The fifth-generation iPad Pro, colloquially known as the M1 iPad Pro, is a line of iPad tablet computers developed and marketed by Apple Inc. Announced on April 20, 2021, it was available with the same screen size options as its predecessor:  and . Preorders began on April 30, 2021, and the product was released worldwide on May 21, 2021. It comes in two colors: Silver and Space Gray.

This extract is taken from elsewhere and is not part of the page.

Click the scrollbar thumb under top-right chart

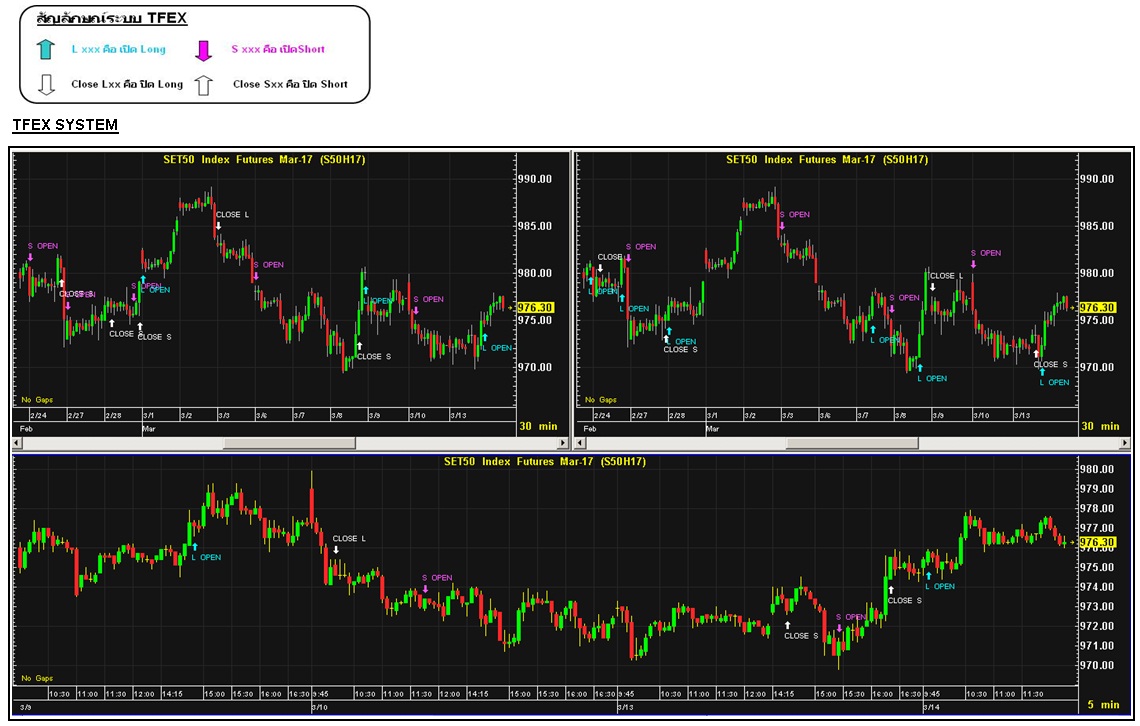tap(851, 443)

Significant upgrades over the previous generation include the new Apple M1 processor, the addition of 5G support in cellular models, support for Thunderbolt 3 and USB4, and for the 12.9-inch model, a new mini LED Liquid Retina XDR display.

History 
The tech community was divided on whether Apple would use the M1 chip or a hypothetical A14X chip for its fifth generation iPad Pro. After Apple announced that it would use the M1, speculation surfaced that it might run macOS. The iPad's general availability was temporarily constrained by an ongoing chip shortage of 2020 and 2021.

General 
In spite of minor differences in weight and thickness due to hardware upgrades, the tablet is virtually identical to its predecessor. Weight of the 12.9-inch model has increased from 641 grams to 682 grams, while that of the 11-inch model has decreased from 471 grams to 466 grams. It is compatible with the second generation Apple Pencil and the Magic Keyboard; Apple designed a revised variant of Magic Keyboard for the 12.9-inch model due to its change in thickness.

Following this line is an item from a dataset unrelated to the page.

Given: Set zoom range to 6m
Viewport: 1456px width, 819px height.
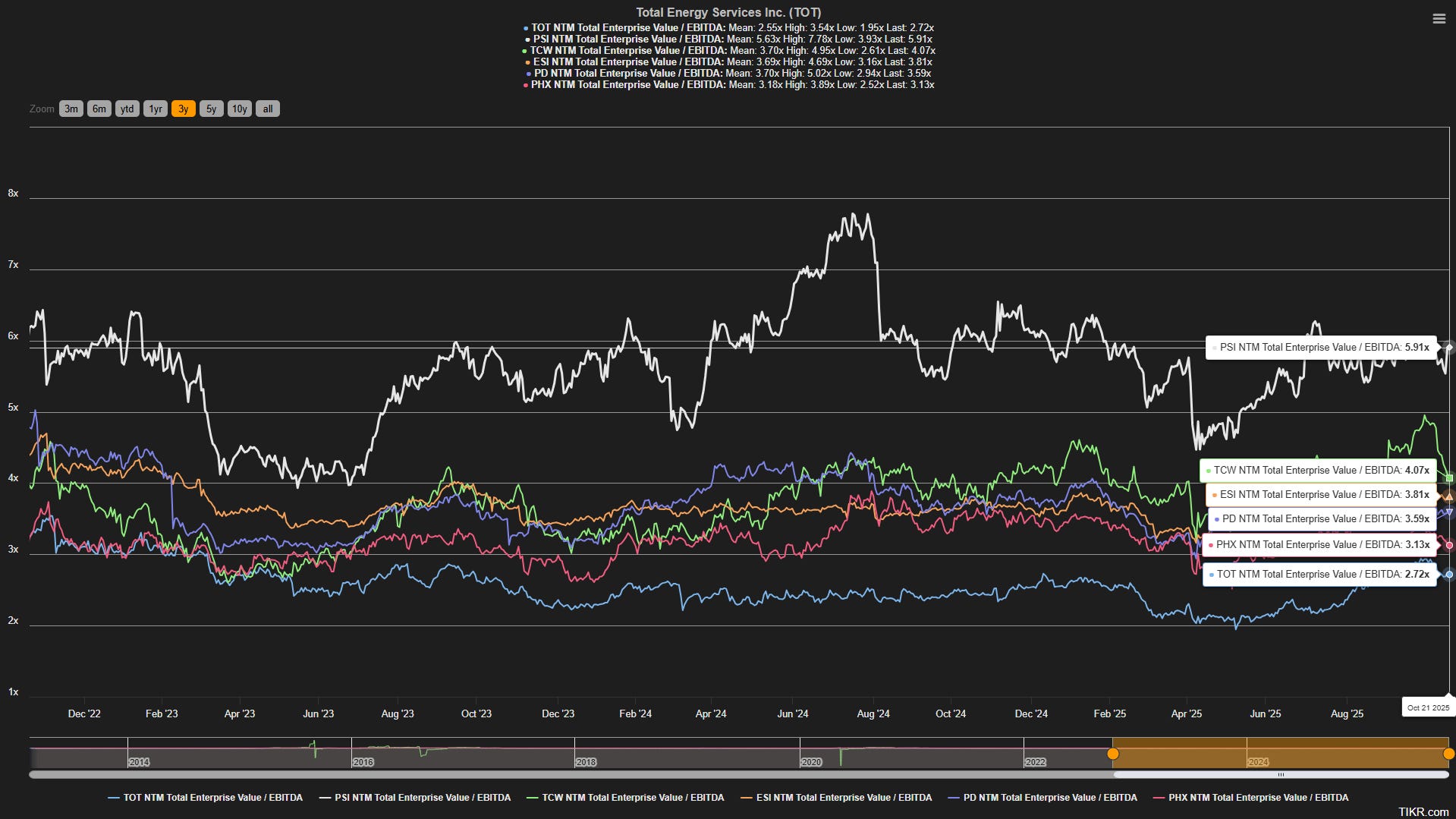Looking at the screenshot, I should pos(99,109).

The iPad Pro uses 100% recycled aluminum and sources at least 98% recycled rare earth element supplies. It is free of any harmful substances, as defined by Apple's proprietary "Apple Regulated Substances Specification".

Features

Hardware  
The fifth generation iPad Pro uses an Apple M1 SoC, which is the first iPad not based on a customary A-series processor. The M1 features an eight-core CPU in a hybrid configuration with four high-performance and four high-efficiency cores, an eight-core GPU, and a 16-core Neural Engine. The cellular model supports mmWave 5G and allows speed up to 4 Gbit/s in ideal conditions. Internal storage options include 128 GB, 256 GB, 512 GB, 1 TB and 2 TB. The 128, 256, and 512 GB versions includes 8 GB of RAM, while the 1 and 2 TB versions are bundled with 16 GB of RAM.

The fifth generation iPad Pro debuted support of Thunderbolt 3 and USB4 with its USB-C port. The latter can transfer data at up to 40 gigabits per second and can be used to connect external displays, such as the Pro Display XDR. The 11-inch model has a Liquid Retina display with a peak brightness at 600 nits, which is the same as the 11-inch model of the 3rd and 4th generations. The 12.9-inch model, in contrasts, boasts mini LED HDR display called the Liquid Retina XDR display built in with a 1,000,000:1 contrast ratio, full screen brightness of 1,000 nits and a peak brightness of 1,600 nits (HDR). Both models support True Tone, ProMotion, 120 Hz variable refresh rate, and P3 wide color gamut.

It supports a dual camera system in the back. In addition to a 12 MP wide camera with an aperture of ƒ/1.8, and another 10 MP ultra-wide camera with a ƒ/2.4 aperture and a 125º field of view. A brighter True Tone flash is also included. It features an ultra-wide 12 MP 122º-field front-facing camera that enables Apple's "Center Stage" technology, which pinpoints the positions of the users and automatically tracks the camera view accordingly to perspectivally centers them. The Wide Cameras can record videos at up to 4K and 60 frames per second. All cameras have Smart HDR 3, the same HDR technology present in the iPhone 12 series. It includes the same sensors as their predecessors: Face ID, Lidar, three-axis gyroscope, accelerometer, barometer, and an ambient light sensor.

Accessories 
In addition to the second generation Apple Pencil, the Smart Keyboard Folio, and the Magic Keyboard, the fifth-generation iPad Pro supports third-party external accessories such as game controllers (Sony's PlayStation and Microsoft's Xbox controllers).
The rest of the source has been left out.